Appreciate the mention:
The Real Reason Nobody Reads Academics, by Ezra Klein: New York Times columnist Nicholas Kristof recently ignited a bit of a firestorm with a column asking why academics are irrelevant to public debates. I’d turn the question around: Why aren’t journalists better at taking advantage of academic expertise?
The most efficient arrangement would have academics communicate directly with the public. Thankfully for journalists, they don’t. ... It would be a disaster for our profession if academics became good at communicating what they know.
The relationship between academics and journalists should be a happy symbiosis. The two sides are perfectly designed, in strengths and weaknesses, to support each other. ...

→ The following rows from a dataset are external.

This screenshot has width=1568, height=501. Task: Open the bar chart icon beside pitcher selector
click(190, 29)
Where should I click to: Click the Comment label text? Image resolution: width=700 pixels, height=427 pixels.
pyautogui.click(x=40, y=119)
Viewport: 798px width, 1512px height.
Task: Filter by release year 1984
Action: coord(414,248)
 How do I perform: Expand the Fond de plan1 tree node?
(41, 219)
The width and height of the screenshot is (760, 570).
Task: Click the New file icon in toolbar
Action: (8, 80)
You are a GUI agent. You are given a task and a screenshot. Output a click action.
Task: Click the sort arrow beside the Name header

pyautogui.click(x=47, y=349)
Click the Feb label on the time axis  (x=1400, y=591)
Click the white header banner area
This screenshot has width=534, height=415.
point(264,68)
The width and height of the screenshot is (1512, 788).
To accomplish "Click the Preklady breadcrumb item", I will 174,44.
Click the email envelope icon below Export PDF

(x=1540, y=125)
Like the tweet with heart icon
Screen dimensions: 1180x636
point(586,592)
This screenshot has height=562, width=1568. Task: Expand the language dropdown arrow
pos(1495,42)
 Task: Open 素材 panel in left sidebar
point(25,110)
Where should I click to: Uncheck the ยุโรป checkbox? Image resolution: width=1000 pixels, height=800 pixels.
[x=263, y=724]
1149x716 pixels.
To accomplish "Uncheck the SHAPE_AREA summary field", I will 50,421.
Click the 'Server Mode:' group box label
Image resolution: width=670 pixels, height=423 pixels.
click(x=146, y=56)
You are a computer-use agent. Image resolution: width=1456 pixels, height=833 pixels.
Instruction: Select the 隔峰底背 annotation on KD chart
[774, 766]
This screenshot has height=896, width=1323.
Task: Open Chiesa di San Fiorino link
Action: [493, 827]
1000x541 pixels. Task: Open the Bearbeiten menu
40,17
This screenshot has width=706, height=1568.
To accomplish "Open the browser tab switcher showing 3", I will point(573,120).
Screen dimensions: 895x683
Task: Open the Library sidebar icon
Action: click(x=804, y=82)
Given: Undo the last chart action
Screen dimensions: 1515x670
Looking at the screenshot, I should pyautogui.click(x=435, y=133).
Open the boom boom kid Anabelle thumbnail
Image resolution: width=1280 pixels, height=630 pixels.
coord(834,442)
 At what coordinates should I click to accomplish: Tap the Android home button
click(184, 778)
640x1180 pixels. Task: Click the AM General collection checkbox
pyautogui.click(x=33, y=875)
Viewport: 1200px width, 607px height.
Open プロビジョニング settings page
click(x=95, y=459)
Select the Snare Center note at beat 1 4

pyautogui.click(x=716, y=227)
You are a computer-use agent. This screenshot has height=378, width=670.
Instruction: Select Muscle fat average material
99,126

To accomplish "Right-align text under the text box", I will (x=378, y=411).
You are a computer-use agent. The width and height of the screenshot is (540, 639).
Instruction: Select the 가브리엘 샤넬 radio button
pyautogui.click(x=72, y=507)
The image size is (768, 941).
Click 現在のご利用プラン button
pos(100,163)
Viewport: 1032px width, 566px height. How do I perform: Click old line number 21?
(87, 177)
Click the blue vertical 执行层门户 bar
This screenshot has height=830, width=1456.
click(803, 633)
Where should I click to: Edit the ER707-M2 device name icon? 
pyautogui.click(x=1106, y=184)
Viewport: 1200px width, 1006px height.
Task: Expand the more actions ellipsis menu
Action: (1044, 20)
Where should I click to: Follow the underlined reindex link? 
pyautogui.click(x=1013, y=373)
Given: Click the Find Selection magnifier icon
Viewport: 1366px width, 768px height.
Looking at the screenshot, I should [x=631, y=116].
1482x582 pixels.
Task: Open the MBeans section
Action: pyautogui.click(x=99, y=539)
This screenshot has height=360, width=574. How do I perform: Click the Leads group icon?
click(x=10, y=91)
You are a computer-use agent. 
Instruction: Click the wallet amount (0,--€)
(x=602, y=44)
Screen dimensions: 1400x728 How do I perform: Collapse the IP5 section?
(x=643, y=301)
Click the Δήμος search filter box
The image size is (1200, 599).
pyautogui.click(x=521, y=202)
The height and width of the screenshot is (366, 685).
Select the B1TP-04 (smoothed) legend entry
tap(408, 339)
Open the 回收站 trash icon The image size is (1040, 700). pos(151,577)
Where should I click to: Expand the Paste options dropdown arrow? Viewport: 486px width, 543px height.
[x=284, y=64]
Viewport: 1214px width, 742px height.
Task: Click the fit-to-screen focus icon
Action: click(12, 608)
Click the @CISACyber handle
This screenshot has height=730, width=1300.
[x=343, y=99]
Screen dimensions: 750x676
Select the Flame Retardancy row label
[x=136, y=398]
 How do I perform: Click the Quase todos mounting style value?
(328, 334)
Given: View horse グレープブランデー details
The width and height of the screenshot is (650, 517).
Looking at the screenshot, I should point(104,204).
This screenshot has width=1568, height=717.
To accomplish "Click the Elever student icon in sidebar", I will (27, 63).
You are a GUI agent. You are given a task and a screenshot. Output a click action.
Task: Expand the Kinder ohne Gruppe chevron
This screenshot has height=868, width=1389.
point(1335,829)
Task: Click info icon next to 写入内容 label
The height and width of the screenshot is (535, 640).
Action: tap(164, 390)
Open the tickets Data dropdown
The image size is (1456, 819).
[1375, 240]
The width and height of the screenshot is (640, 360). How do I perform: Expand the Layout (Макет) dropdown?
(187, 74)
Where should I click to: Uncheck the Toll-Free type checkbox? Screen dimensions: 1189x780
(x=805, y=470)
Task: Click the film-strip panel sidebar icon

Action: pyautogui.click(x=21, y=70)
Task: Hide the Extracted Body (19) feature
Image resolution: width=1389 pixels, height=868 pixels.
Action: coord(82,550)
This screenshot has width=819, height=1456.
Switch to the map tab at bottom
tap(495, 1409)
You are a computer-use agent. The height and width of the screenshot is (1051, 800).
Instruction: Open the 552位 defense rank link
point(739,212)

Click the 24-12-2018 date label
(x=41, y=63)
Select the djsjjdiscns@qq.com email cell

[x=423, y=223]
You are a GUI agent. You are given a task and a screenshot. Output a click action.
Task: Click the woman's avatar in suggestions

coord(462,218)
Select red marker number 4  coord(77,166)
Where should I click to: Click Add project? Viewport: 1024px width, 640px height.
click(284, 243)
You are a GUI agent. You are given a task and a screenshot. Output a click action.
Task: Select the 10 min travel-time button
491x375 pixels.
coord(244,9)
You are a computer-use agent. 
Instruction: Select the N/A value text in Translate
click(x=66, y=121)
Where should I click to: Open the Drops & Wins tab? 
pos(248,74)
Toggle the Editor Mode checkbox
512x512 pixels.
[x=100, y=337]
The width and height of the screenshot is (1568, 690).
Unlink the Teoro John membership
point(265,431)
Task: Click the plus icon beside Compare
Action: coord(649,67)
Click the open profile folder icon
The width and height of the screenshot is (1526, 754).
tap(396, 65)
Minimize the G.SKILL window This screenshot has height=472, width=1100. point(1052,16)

The good news is the chasm is closing. Academics have increasingly turned to the blogosphere, opening a window on academic conversations that were formerly out of view. In political science, for instance, the Monkey Cage is a minor miracle. In economics, Mark Thoma at the Economist’s View is tireless in tracking discussion across the profession.
Still, it would be better if academics didn’t have to blog, or know a blogger, to get their work in front of interested audiences. That would require a new model for disseminating academic work -- one that gets beyond the samizdat system used for working papers on the one hand, and the rigid journal publication system on the other. If academia was easier to keep up with, I think a lot of academics would be surprised to learn how many journalists care about their work, and I think a lot of journalists would be happy to find how much academic research can do for their stories.